Gov. Rick Snyder says the new federal tax law may have inadvertently caused the state to eliminate its personal exemptions, which exempt from the state income tax $4,000 per taxpayer and for every dependent in the household. There is a bipartisan consensus between Michigan legislators and the governor to quickly amend state law, if necessary, to avoid this.
But Snyder proposes to go further and increase the state personal exemption to $4,500. This is a change from a year ago, when the governor helped kill a state income tax rate cut by persuading 12 House Republicans to vote against it.
A Senate fiscal office analysis of the proposal to increase the tax exemption estimates that Snyder’s version would let Michigan families keep $150 million more of what they earn each year. Even with that hit, state revenue would be expected rise by $750 million next year.
But if the state can now afford to let residents keep more of their own money, there is a better way than raising personal exemptions.
Not everything that reduces state government revenue is a tax cut. The billions of dollars that lawmakers hand out to a select handful of companies in the form of refundable tax credits, for instance, are not tax cuts but a form of spending that benefits a few favored special interests.
The personal exemption that Snyder wants to increase does not change state government’s authority to take 4.25 percent of every dollar you earn. It instead exempts households from their first $170 of taxes, and more for every child in the household. Outside of making the system a little more progressive, it may create a slight incentive to have more kids, though it is a stretch to claim it has a meaningful effect on a person’s decision to do so.

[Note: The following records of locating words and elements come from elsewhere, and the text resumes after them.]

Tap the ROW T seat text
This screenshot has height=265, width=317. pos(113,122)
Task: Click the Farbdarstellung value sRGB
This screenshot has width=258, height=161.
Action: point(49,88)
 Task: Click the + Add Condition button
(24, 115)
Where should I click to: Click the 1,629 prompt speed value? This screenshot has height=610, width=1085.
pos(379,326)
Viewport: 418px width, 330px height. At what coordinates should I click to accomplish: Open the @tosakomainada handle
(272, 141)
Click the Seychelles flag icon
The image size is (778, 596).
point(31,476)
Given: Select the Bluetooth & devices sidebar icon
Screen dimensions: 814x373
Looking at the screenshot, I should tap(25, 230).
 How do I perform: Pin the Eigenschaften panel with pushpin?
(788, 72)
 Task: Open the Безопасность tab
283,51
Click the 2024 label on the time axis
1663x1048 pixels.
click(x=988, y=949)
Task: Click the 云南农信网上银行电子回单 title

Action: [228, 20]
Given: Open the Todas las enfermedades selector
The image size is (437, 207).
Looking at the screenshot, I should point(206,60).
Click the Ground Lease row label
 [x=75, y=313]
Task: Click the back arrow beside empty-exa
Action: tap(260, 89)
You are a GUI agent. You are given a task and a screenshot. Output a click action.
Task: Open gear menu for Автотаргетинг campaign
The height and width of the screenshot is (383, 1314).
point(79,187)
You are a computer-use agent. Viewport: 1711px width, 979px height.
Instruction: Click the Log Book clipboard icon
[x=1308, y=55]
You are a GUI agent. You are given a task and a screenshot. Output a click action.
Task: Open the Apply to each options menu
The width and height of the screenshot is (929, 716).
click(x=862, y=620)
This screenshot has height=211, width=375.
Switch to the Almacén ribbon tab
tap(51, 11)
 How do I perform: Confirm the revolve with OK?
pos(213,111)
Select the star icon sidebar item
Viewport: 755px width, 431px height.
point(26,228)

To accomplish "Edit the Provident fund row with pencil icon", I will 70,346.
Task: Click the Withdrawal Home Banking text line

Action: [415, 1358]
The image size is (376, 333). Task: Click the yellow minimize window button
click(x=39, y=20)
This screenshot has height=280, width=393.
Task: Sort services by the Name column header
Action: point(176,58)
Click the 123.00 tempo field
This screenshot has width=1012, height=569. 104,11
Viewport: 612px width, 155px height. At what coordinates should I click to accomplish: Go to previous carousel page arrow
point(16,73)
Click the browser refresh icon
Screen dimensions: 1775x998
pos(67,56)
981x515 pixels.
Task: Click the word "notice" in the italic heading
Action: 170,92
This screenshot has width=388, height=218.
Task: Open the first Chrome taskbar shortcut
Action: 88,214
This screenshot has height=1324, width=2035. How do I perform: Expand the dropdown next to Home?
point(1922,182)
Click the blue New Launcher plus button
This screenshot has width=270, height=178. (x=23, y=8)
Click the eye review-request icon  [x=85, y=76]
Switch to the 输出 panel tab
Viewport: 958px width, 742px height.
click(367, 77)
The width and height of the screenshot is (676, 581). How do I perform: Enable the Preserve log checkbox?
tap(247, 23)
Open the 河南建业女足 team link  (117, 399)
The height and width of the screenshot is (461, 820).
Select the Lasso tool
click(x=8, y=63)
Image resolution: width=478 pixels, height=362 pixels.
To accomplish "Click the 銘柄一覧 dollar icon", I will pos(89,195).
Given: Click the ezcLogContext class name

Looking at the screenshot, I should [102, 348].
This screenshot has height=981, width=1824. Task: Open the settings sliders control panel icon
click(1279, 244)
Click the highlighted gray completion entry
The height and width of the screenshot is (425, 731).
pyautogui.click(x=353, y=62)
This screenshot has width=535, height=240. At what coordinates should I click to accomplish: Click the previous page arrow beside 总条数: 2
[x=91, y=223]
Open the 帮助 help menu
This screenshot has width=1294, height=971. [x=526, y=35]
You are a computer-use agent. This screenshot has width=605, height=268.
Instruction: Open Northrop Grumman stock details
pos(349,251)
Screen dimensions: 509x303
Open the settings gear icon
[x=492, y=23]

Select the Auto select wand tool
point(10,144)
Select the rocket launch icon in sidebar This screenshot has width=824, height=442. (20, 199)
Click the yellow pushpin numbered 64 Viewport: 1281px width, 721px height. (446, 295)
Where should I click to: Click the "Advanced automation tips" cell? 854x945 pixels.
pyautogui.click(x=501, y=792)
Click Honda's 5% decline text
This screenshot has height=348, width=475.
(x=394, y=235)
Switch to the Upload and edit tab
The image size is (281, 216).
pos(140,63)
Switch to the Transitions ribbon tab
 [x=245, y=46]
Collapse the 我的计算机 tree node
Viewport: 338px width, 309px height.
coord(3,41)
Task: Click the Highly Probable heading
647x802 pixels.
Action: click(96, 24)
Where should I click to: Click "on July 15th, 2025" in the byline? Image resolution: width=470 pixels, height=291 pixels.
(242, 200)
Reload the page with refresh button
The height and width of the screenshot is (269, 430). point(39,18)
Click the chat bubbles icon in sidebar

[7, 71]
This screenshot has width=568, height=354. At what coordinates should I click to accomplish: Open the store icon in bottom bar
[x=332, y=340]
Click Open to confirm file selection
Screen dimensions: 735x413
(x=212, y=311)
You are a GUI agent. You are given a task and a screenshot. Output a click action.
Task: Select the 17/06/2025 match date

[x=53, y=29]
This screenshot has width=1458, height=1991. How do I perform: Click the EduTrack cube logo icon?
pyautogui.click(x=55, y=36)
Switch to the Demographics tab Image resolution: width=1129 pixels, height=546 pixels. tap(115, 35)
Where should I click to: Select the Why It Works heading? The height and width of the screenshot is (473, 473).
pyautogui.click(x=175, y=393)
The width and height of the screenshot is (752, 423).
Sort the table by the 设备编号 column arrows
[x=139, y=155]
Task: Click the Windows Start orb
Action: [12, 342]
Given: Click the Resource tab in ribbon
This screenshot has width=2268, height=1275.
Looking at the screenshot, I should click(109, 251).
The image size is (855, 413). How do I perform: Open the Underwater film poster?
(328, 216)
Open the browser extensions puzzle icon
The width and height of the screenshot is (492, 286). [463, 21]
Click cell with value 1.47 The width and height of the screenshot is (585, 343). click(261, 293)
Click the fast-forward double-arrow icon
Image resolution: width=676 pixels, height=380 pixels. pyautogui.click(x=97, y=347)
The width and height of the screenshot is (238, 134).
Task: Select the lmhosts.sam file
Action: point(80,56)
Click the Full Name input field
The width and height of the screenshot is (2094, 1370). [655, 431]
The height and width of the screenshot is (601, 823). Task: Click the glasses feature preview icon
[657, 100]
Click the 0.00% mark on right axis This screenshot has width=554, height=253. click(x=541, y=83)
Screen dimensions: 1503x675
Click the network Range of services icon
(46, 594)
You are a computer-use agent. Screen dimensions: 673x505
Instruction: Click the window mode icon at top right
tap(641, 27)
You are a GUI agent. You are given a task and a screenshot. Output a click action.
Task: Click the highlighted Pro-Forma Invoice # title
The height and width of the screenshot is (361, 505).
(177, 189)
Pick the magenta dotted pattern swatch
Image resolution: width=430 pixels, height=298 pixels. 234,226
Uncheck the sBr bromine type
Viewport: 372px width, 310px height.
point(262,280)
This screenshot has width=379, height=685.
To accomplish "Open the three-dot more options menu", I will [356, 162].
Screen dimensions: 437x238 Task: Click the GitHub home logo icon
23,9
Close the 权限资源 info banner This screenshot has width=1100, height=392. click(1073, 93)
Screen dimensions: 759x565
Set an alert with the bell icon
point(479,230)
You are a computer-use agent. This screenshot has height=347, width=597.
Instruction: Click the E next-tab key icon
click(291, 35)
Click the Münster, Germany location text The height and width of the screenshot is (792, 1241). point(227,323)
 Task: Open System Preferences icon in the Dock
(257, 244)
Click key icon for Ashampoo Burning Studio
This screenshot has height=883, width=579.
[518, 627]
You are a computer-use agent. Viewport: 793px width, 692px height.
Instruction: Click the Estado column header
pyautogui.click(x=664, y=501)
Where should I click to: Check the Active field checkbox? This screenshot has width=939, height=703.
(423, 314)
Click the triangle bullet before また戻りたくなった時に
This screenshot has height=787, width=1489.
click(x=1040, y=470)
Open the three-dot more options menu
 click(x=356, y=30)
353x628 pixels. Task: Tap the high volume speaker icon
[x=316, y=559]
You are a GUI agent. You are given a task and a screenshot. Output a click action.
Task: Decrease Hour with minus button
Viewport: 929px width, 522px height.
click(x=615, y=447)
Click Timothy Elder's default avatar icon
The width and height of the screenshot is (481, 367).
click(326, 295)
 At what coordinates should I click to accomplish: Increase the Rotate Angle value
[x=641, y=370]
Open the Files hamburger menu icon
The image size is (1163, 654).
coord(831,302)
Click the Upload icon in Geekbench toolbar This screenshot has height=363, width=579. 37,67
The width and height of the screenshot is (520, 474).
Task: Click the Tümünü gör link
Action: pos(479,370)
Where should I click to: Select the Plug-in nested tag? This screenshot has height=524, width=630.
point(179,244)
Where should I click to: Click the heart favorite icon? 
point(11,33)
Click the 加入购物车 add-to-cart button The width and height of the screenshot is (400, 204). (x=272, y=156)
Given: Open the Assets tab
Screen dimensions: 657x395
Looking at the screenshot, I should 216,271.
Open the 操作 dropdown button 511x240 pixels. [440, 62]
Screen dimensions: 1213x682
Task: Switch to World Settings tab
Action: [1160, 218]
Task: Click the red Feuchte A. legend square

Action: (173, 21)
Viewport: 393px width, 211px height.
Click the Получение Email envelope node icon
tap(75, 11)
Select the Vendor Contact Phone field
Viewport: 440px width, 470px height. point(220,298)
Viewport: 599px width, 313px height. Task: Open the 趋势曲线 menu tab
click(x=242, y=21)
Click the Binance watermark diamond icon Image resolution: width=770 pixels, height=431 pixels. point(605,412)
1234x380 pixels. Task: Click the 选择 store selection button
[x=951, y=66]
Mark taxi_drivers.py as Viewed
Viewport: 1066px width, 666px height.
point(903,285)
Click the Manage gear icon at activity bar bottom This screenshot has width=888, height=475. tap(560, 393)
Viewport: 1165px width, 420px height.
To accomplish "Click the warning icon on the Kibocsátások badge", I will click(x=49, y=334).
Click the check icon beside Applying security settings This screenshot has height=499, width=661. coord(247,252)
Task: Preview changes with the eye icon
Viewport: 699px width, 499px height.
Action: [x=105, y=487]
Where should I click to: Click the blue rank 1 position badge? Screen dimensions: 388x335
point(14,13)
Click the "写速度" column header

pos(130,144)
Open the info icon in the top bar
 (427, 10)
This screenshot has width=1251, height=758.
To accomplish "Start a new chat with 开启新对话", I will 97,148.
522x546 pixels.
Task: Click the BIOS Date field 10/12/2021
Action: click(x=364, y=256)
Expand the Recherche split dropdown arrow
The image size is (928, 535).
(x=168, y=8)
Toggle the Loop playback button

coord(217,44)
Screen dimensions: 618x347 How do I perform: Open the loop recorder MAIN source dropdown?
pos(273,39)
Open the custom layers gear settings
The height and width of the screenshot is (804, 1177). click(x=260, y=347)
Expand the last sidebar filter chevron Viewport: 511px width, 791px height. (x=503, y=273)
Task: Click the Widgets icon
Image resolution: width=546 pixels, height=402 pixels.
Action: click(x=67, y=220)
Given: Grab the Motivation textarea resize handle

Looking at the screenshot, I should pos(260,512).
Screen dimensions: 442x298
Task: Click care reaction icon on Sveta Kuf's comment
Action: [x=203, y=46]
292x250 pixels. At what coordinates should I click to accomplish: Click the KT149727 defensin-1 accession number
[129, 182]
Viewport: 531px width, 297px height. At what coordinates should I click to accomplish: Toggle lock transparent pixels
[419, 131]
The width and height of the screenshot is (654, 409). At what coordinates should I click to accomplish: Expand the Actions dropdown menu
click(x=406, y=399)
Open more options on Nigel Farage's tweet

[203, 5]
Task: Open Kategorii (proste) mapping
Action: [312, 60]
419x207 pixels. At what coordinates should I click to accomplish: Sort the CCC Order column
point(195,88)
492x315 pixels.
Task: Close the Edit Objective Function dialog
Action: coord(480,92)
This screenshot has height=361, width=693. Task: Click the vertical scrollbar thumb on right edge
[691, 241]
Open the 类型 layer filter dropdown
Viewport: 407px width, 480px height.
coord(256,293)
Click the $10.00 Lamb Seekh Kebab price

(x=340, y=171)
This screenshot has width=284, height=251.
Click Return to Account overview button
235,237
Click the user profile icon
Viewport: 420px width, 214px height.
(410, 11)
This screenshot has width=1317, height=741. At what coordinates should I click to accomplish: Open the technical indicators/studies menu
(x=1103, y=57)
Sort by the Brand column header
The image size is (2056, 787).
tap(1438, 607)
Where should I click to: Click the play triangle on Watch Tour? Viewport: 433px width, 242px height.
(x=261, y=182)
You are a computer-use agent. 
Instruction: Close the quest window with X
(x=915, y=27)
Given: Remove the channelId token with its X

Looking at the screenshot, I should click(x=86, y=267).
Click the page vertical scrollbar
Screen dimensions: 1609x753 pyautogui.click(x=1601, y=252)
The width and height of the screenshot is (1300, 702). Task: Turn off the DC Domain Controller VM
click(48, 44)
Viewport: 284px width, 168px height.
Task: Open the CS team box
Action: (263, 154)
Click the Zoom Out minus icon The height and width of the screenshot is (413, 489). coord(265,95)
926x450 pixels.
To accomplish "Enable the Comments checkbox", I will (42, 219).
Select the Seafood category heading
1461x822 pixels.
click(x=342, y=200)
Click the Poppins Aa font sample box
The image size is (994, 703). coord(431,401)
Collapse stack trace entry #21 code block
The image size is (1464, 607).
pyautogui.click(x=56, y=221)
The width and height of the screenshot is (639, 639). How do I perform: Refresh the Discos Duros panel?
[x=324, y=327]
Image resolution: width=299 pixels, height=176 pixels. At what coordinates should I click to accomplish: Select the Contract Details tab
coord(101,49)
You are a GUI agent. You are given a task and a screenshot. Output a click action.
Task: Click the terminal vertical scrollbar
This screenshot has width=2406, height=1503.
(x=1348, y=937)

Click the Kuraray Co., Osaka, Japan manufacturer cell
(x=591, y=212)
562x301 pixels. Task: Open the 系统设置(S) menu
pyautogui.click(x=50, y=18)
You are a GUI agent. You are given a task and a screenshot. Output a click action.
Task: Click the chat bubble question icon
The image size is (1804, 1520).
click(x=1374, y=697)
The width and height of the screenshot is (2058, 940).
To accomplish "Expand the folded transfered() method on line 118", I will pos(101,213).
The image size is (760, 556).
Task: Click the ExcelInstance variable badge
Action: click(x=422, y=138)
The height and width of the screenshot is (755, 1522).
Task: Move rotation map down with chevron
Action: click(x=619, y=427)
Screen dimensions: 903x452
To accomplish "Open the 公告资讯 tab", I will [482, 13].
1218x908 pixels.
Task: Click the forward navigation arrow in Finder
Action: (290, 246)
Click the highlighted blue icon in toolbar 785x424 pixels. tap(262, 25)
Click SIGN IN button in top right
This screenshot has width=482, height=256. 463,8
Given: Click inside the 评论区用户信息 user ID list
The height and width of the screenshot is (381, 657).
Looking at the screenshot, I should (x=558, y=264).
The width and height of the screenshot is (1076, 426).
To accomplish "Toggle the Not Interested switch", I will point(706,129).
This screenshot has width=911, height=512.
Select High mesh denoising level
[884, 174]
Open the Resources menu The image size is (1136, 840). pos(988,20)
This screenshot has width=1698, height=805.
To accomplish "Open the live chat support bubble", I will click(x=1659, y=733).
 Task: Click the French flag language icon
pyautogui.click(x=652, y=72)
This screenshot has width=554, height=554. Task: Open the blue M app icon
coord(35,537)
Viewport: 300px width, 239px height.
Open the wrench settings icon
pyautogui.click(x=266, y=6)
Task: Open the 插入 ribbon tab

The better option is to lower the income tax rate itself. Doing this lets people keep more of what they earn and makes Michigan more competitive with other states. Both Indiana and Illinois still tax income at a lower rate than Michigan.
A rate cut can also increase job security for workers. Michigan’s dynamic economy, like the nation’s, constantly experiences tremendous job churn. Every three months, around one out of 20 Michigan jobs disappears, and when times are good, it is replaced by a new job, or slightly more than one new job.
When the state takes less of what you earn — say, 4 percent instead of the current 4.25 percent — this encourages businesses to hire more people and shed fewer jobs. It also helps grow the state economy by encouraging more people to move here.
Importantly, job growth is associated with income tax rate cuts and not with increases in the personal exemption. While exemptions do let some people keep more of their money, it is not as clear that they have growth-inducing effects on the overall economy. Legislative discussions will show whether growth matters when lawmakers talk about taxes.
James M. Hohman is director of fiscal policy at the Mackinac Center for Public Policy.